══ Source data ══

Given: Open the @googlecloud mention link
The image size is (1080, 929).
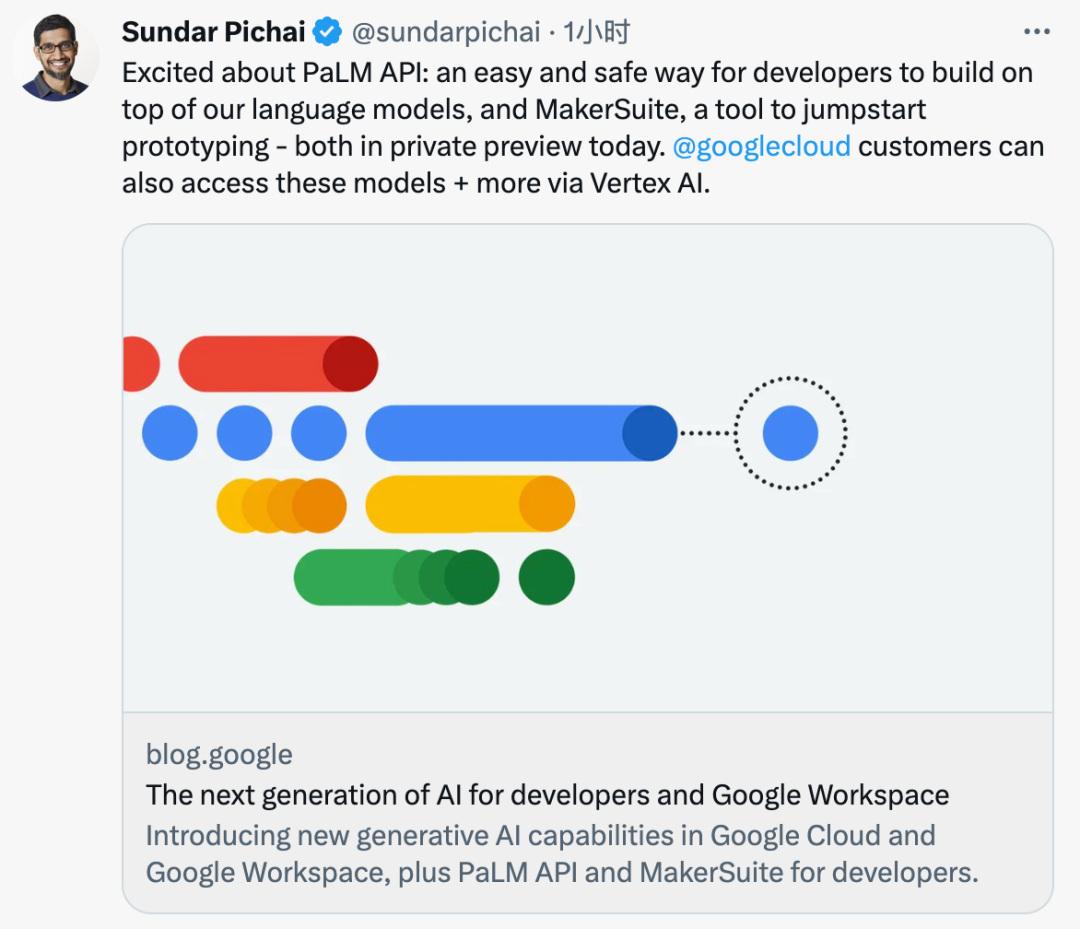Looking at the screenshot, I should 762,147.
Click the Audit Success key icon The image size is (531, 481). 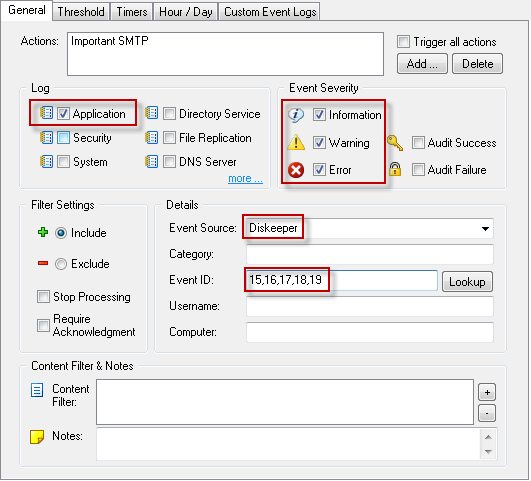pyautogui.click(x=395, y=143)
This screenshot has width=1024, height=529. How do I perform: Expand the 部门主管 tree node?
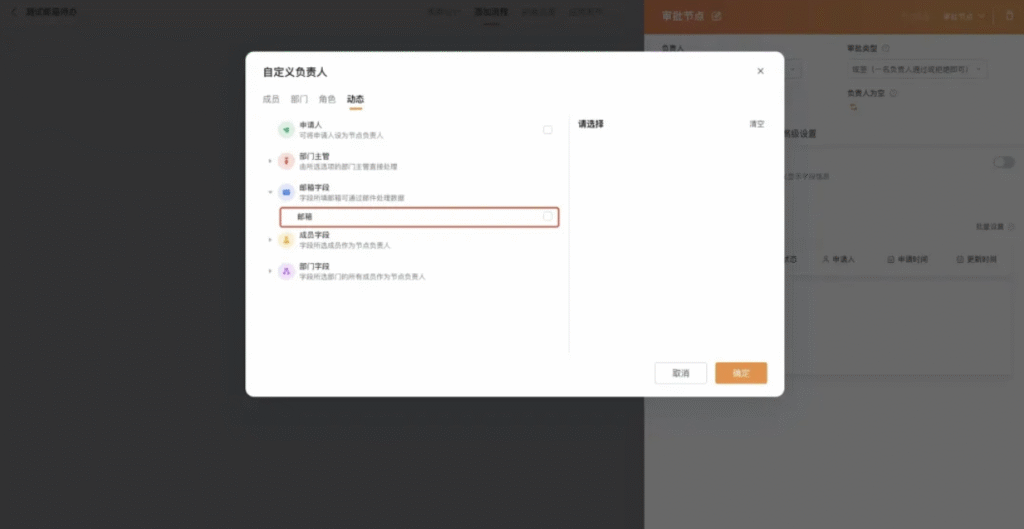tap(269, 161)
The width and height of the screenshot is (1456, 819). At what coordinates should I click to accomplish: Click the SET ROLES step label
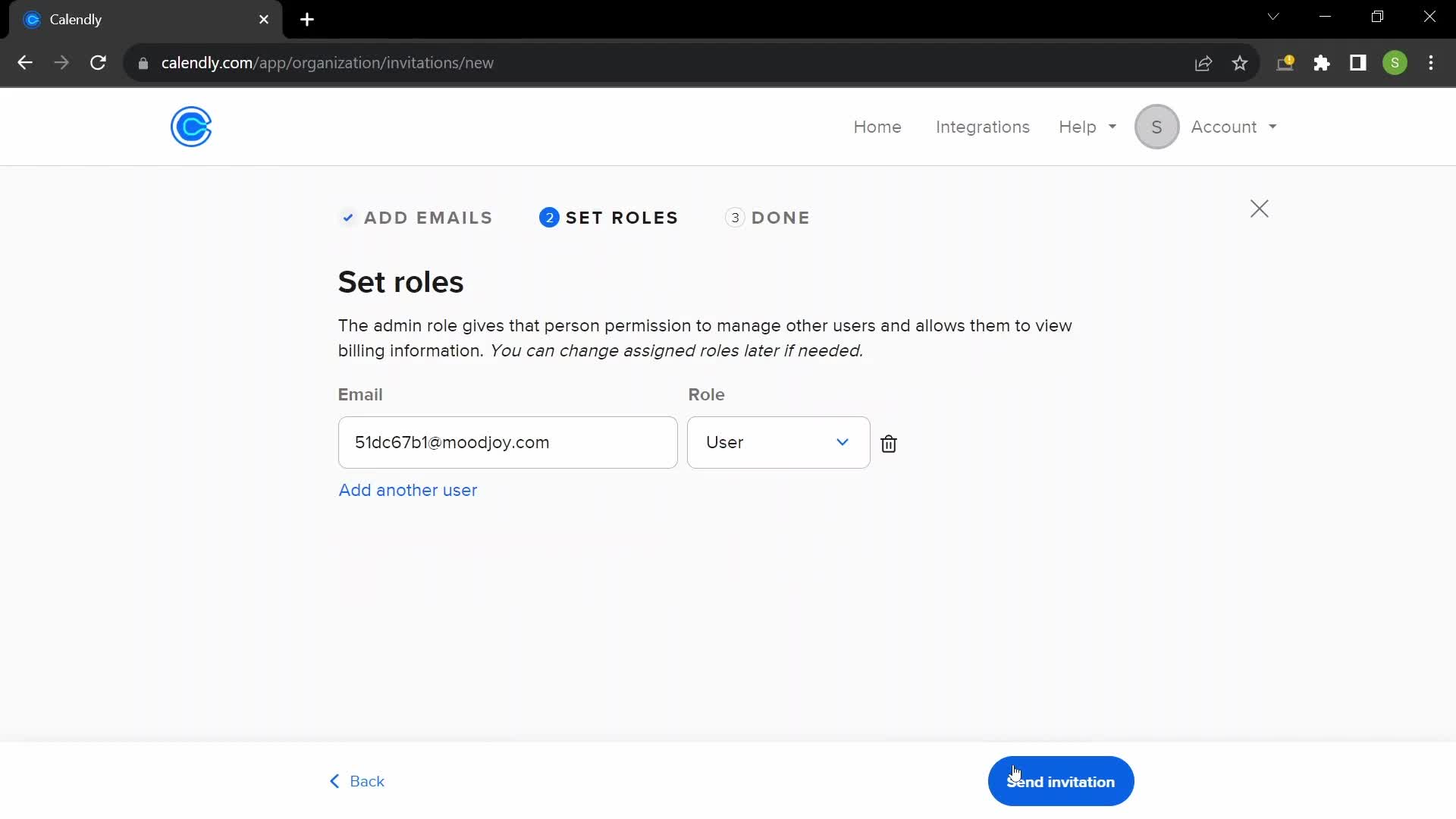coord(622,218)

═══

## Prompt
Would you restate word for word only the lines from the line with "This screenshot has" to the last line above, with the pictures left out?

## Response box
This screenshot has width=1024, height=529. How do I perform: Expand the 部门主管 tree node?
tap(269, 161)
The width and height of the screenshot is (1456, 819). At what coordinates should I click to accomplish: Click the SET ROLES step label
coord(622,218)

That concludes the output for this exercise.